- Villa-Lobos in June 1952
- Catalogue: W527
- Composed: 1955
- Dedication: Serge and Natalie Koussevitzky
- Published: 1955: Paris
- Publisher: Max Eschig
- Movements: 4
- Scoring: Orchestra

Premiere
- Date: 2 March 1956:
- Location: Symphony Hall, Boston
- Conductor: Heitor Villa-Lobos
- Performers: Boston Symphony Orchestra

= Symphony No. 11 (Villa-Lobos) =

Symphony No. 11 is a composition by the Brazilian composer Heitor Villa-Lobos, written in 1955. A performance lasts about 25 minutes.

On 29 October 1954, along with a number of other prominent composers, Villa-Lobos was commissioned jointly by the Koussevitzky Music Foundation in the Library of Congress and the Boston Symphony Orchestra for a work to celebrate that orchestra's 75th anniversary.
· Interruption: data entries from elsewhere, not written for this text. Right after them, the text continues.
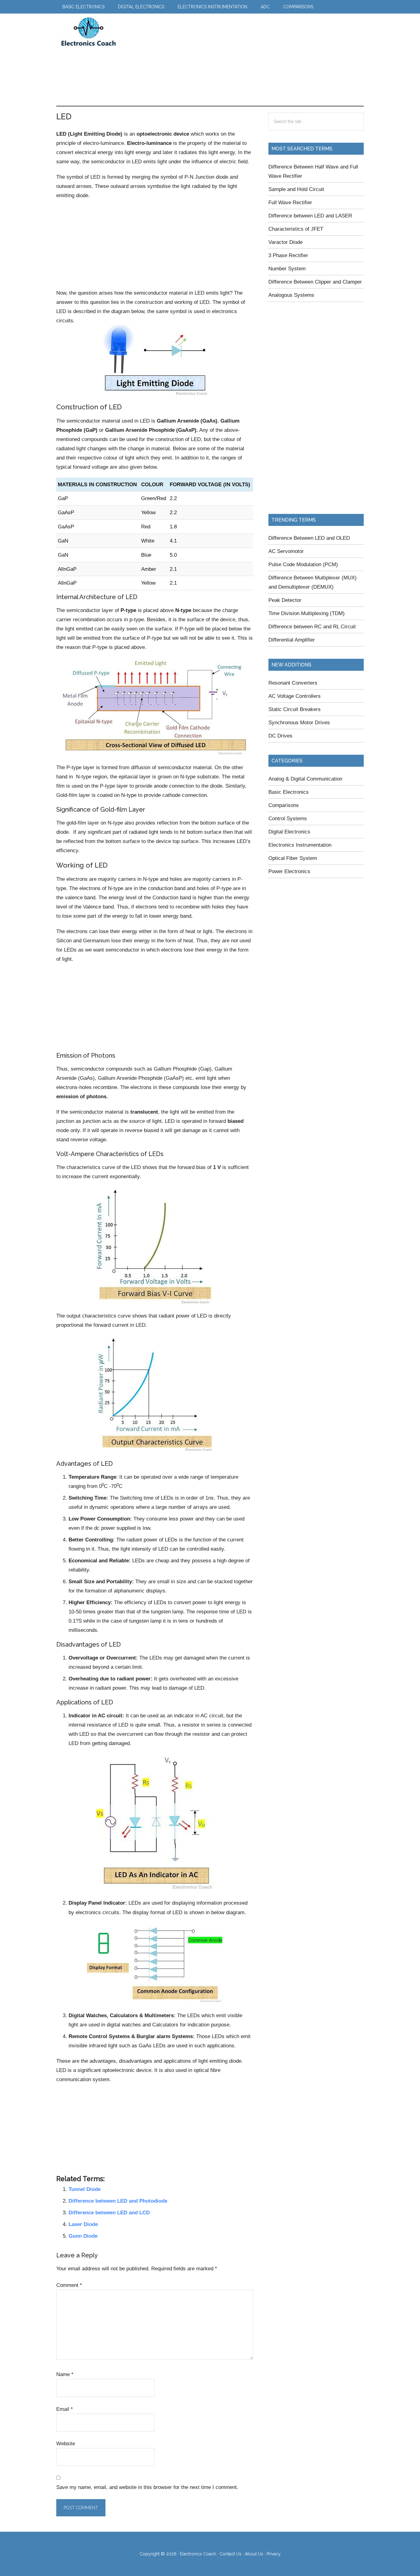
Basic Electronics (288, 792)
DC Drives (280, 736)
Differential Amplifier (291, 640)
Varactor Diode (285, 242)
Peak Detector (284, 600)
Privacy (274, 2553)
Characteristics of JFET (295, 229)
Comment (69, 2285)
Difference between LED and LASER (310, 216)
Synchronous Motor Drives (299, 722)
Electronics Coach (88, 32)
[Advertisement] (236, 60)
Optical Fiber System (292, 858)
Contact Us (230, 2553)
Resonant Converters (292, 683)
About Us (254, 2553)
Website (65, 2443)
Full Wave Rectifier (290, 202)
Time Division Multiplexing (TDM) (306, 613)
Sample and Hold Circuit (296, 189)
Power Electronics (289, 871)
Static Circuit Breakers (294, 709)
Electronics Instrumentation (299, 845)
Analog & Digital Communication (305, 779)
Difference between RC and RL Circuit (312, 626)
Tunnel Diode (85, 2189)
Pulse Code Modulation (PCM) (303, 564)
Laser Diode (83, 2224)
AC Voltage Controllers (294, 696)
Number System (287, 268)
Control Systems (287, 818)
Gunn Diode (83, 2236)
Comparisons (283, 805)
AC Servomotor (286, 551)
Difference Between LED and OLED (309, 538)
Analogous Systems (291, 295)
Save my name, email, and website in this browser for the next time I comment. (147, 2487)
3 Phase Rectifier (288, 255)
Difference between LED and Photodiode (118, 2201)
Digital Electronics (289, 832)
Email (64, 2409)
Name (64, 2374)
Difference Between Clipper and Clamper (315, 282)
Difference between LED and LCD (109, 2212)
In response, he composed his Eleventh Symphony, which was completed in 1955. The autograph manuscript of the score, held by the Library of Congress, Washington, DC, is dedicated to Serge and Natalie Koussevitzky.

The symphony was first performed in Symphony Hall, Boston, on 2 March 1956 by the Boston Symphony Orchestra, conducted by the composer. The performance was warmly received in the press.

==Music==
The symphony is scored for an orchestra consisting of 2 piccolos, 2 flutes, 2 oboes, cor anglais, 2 clarinets, bass clarinet, 2 bassoons, contrabassoon, 4 horns, 4 trumpets, 4 trombones, tuba, percussion (timpani, tam-tam, cymbals, triangle, matraca [a wooden rattle], bass drum, marimba, xylophone, celesta, and vibraphone), 2 harps, piano, and strings.